__Work required__.
With no line left out, restate the data word for word.

==== Material for this exercise ====

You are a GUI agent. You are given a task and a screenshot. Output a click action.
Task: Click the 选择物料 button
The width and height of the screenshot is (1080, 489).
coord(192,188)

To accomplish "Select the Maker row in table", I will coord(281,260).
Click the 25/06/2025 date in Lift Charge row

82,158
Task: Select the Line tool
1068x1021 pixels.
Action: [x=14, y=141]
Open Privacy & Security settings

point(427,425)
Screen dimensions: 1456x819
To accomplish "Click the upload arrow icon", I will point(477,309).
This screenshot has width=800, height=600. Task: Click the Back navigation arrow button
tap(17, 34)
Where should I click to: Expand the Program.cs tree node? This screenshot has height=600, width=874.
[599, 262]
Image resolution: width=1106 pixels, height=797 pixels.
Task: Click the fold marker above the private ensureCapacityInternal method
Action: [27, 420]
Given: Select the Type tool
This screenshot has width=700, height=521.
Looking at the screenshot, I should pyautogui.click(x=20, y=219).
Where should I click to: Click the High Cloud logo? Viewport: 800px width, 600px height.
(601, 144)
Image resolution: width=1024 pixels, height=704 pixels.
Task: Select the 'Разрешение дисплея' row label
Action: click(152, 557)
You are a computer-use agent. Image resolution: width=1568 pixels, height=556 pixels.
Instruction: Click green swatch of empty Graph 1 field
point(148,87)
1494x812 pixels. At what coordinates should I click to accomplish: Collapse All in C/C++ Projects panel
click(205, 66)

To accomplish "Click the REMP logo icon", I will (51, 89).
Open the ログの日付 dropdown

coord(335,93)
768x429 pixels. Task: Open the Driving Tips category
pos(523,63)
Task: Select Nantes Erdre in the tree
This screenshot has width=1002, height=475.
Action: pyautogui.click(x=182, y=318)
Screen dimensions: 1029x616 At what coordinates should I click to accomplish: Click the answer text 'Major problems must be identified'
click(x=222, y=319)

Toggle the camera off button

====

__Your response__.
You are a GUI agent. You are given a task and a screenshot. Output a click action.
Task: Click the 选择物料 button
The width and height of the screenshot is (1080, 489).
coord(192,188)

To accomplish "Select the Maker row in table", I will coord(281,260).
Click the 25/06/2025 date in Lift Charge row

82,158
Task: Select the Line tool
1068x1021 pixels.
Action: [x=14, y=141]
Open Privacy & Security settings

point(427,425)
Screen dimensions: 1456x819
To accomplish "Click the upload arrow icon", I will point(477,309).
This screenshot has width=800, height=600. Task: Click the Back navigation arrow button
tap(17, 34)
Where should I click to: Expand the Program.cs tree node? This screenshot has height=600, width=874.
[599, 262]
Image resolution: width=1106 pixels, height=797 pixels.
Task: Click the fold marker above the private ensureCapacityInternal method
Action: [27, 420]
Given: Select the Type tool
This screenshot has width=700, height=521.
Looking at the screenshot, I should pyautogui.click(x=20, y=219).
Where should I click to: Click the High Cloud logo? Viewport: 800px width, 600px height.
(601, 144)
Image resolution: width=1024 pixels, height=704 pixels.
Task: Select the 'Разрешение дисплея' row label
Action: click(152, 557)
You are a computer-use agent. Image resolution: width=1568 pixels, height=556 pixels.
Instruction: Click green swatch of empty Graph 1 field
point(148,87)
1494x812 pixels. At what coordinates should I click to accomplish: Collapse All in C/C++ Projects panel
click(205, 66)

To accomplish "Click the REMP logo icon", I will (51, 89).
Open the ログの日付 dropdown

coord(335,93)
768x429 pixels. Task: Open the Driving Tips category
pos(523,63)
Task: Select Nantes Erdre in the tree
This screenshot has width=1002, height=475.
Action: pyautogui.click(x=182, y=318)
Screen dimensions: 1029x616 At what coordinates should I click to accomplish: Click the answer text 'Major problems must be identified'
click(x=222, y=319)

Toggle the camera off button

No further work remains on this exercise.